■ PROBLEM STATEMENT
What are the lines from the one with "Task: Click the 部件 dotted square icon" through the end of the records below, written out exactly and without the pictures?

■ THE DATA
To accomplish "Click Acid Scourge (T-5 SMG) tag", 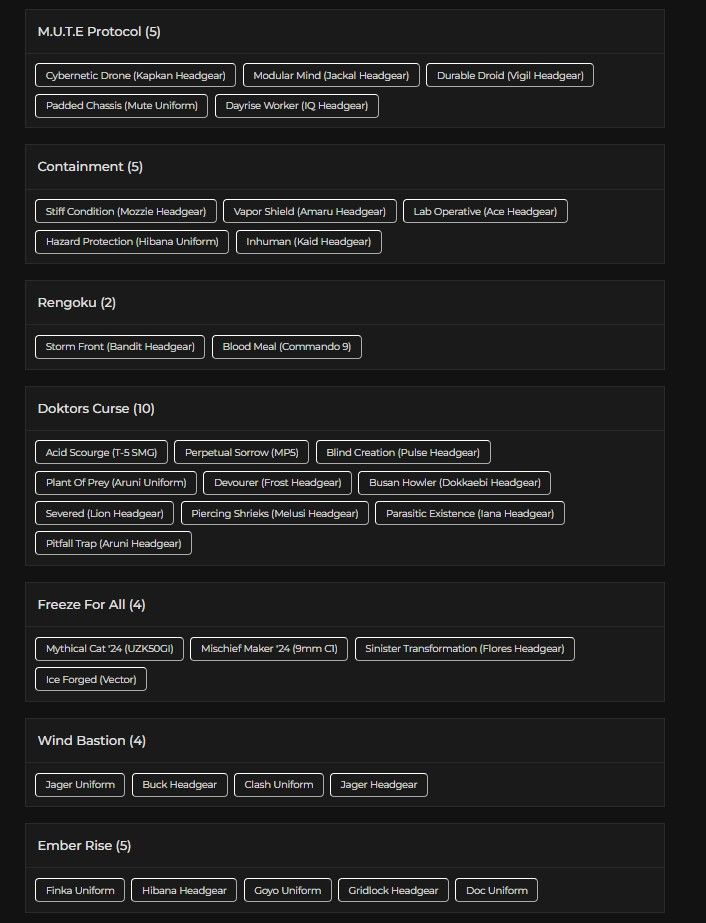I will [101, 452].
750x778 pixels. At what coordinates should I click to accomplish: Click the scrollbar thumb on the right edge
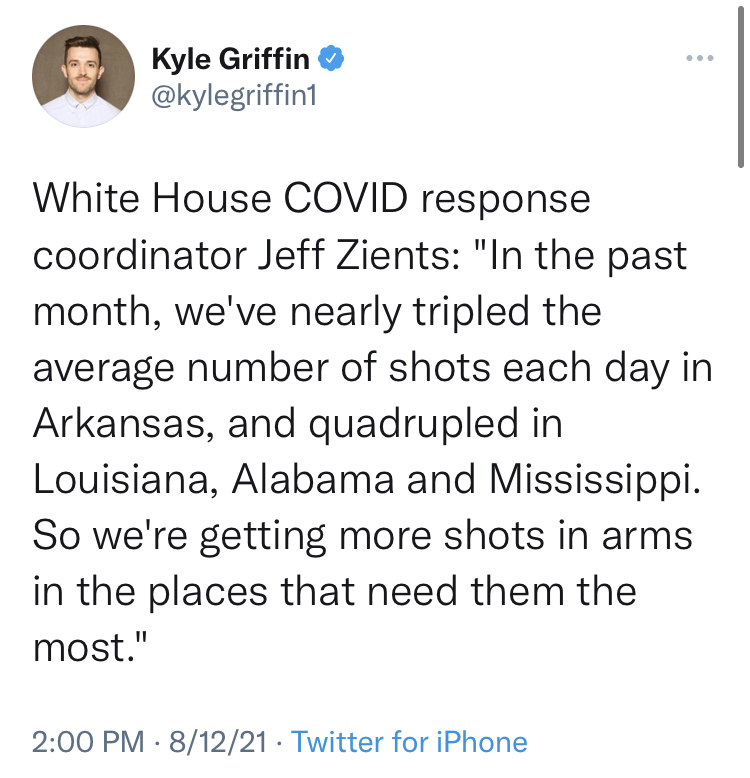pos(741,85)
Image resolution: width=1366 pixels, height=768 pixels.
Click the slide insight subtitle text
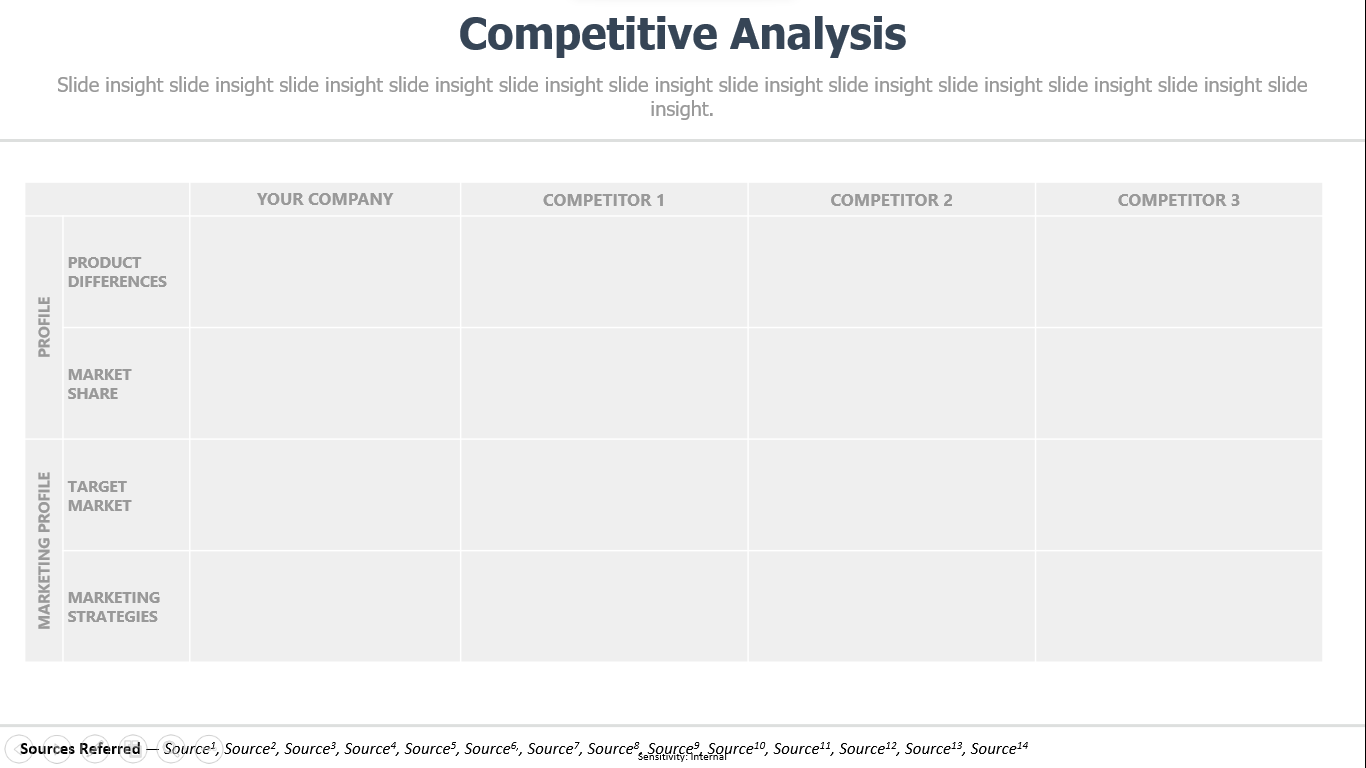click(x=682, y=97)
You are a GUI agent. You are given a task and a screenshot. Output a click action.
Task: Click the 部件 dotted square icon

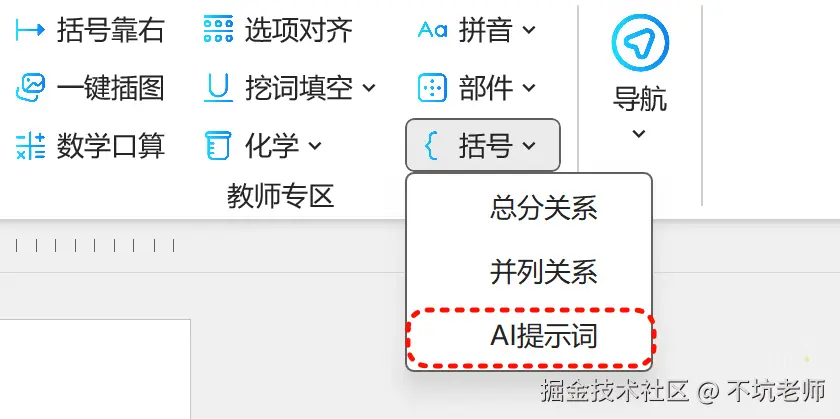(x=432, y=88)
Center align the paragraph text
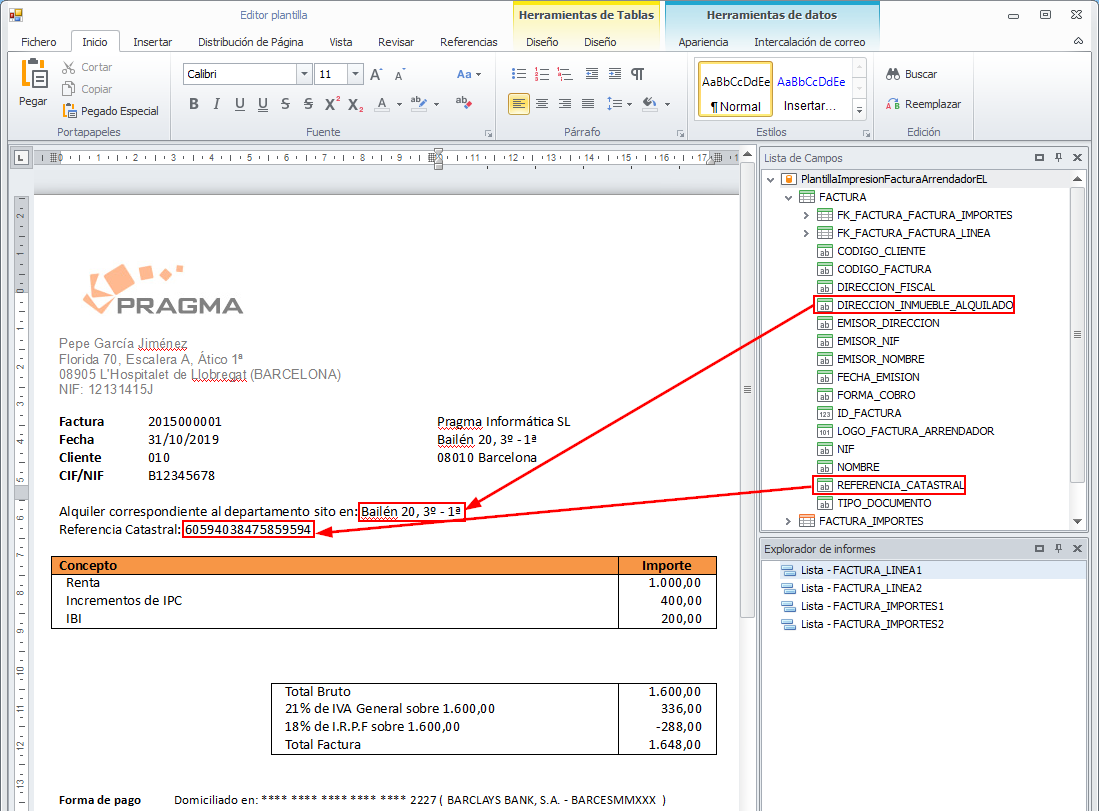Viewport: 1099px width, 811px height. click(x=542, y=104)
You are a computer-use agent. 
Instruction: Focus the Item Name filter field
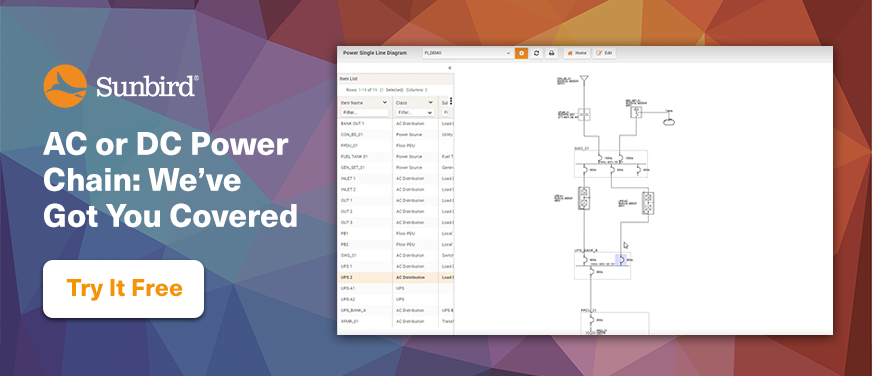[365, 113]
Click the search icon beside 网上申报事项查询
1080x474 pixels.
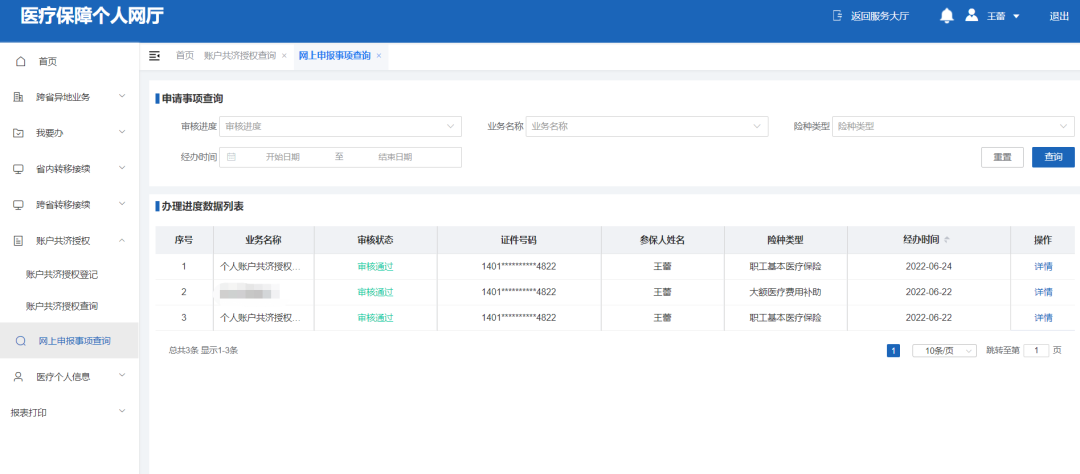coord(20,341)
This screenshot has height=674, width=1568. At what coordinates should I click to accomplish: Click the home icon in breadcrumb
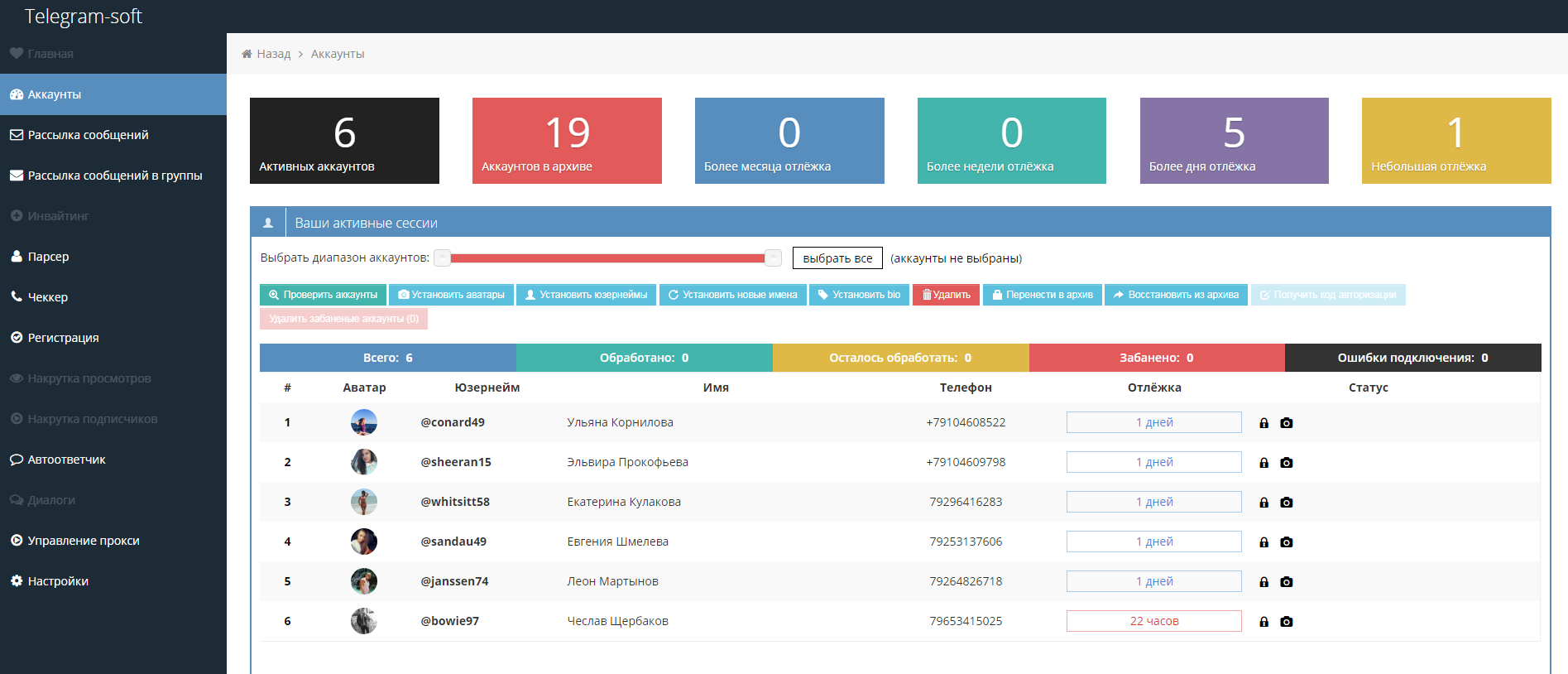coord(247,54)
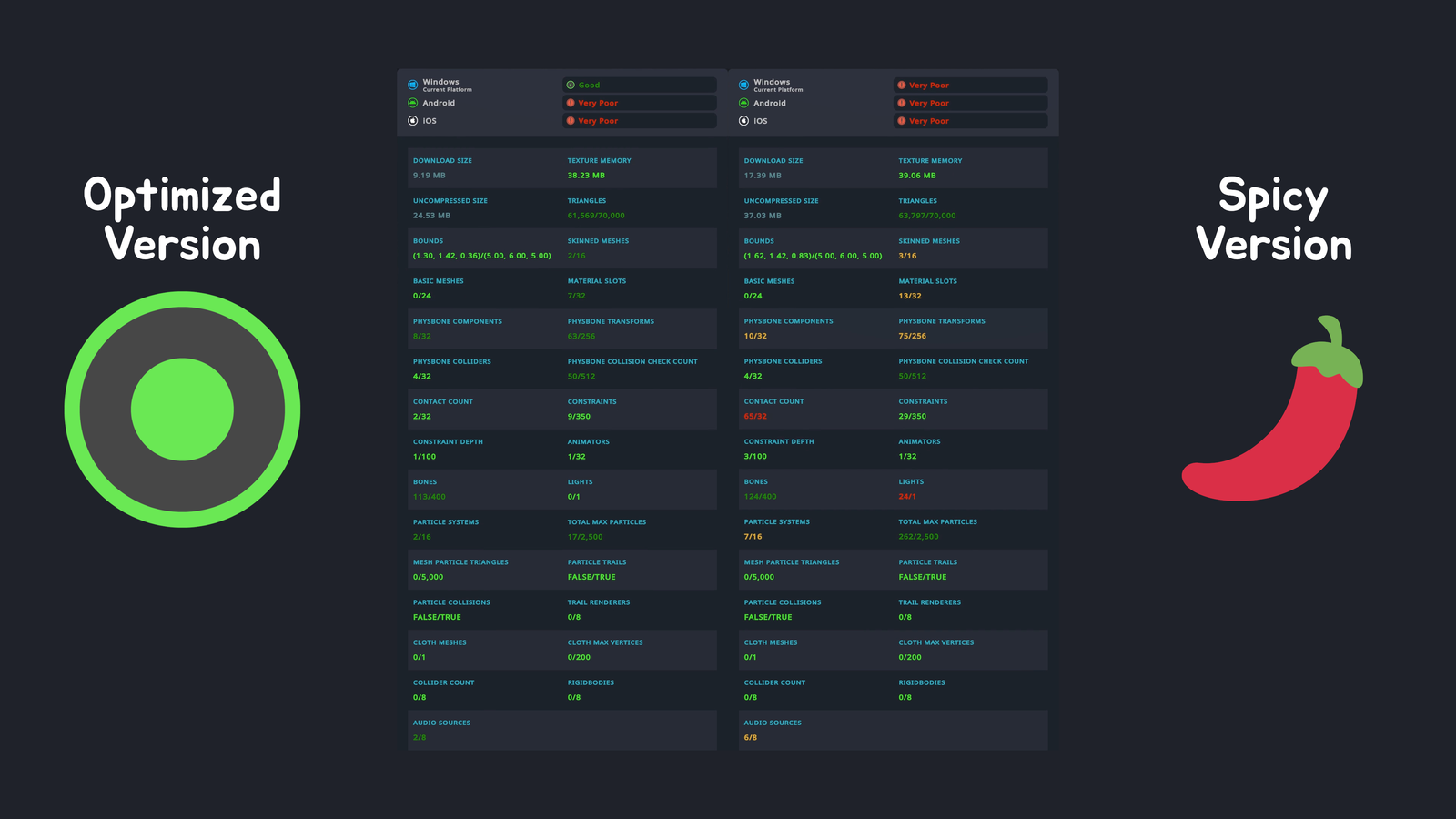Click the 6/8 audio sources value

point(751,737)
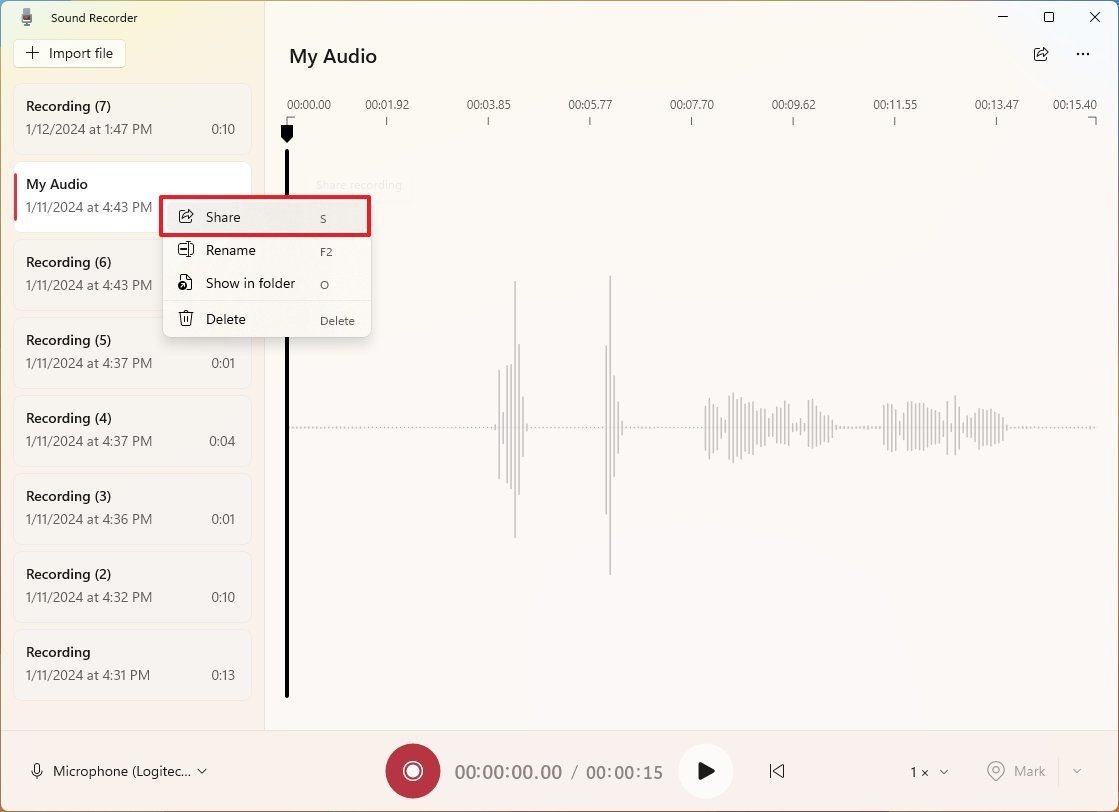Click the 00:07.70 timeline ruler mark
The height and width of the screenshot is (812, 1119).
click(691, 104)
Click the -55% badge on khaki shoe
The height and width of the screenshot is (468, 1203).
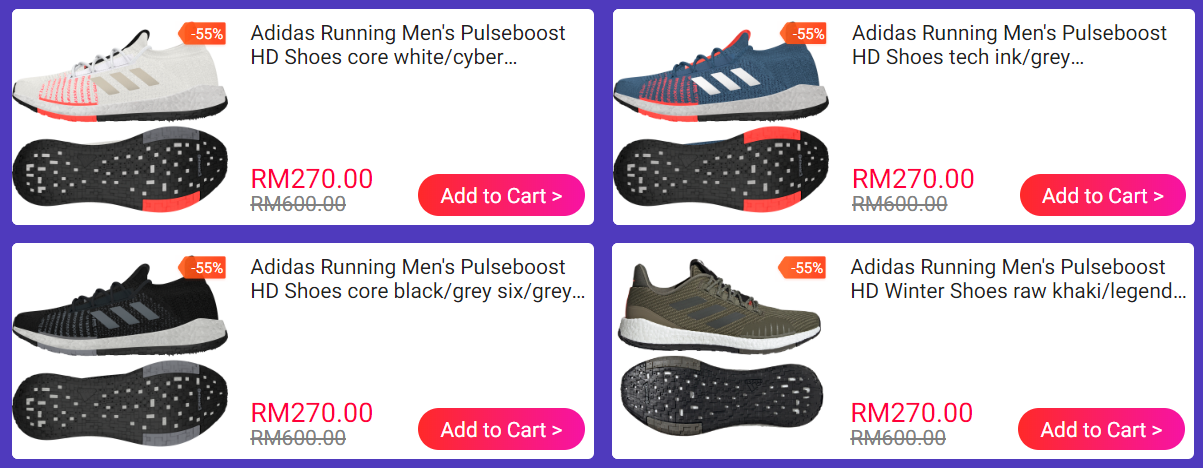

■ RESPONSE AREA
Task: Click the 部件 dotted square icon

(x=432, y=88)
Center align the paragraph text
Viewport: 1099px width, 811px height. click(x=542, y=104)
You are a computer-use agent. 
Instruction: Focus the Item Name filter field
[365, 113]
Click the search icon beside 网上申报事项查询
1080x474 pixels.
coord(20,341)
This screenshot has height=674, width=1568. At what coordinates should I click to accomplish: Click the home icon in breadcrumb
coord(247,54)
Click the 6/8 audio sources value

point(751,737)
Click the 00:07.70 timeline ruler mark
The height and width of the screenshot is (812, 1119).
click(691, 104)
Click the -55% badge on khaki shoe
The height and width of the screenshot is (468, 1203).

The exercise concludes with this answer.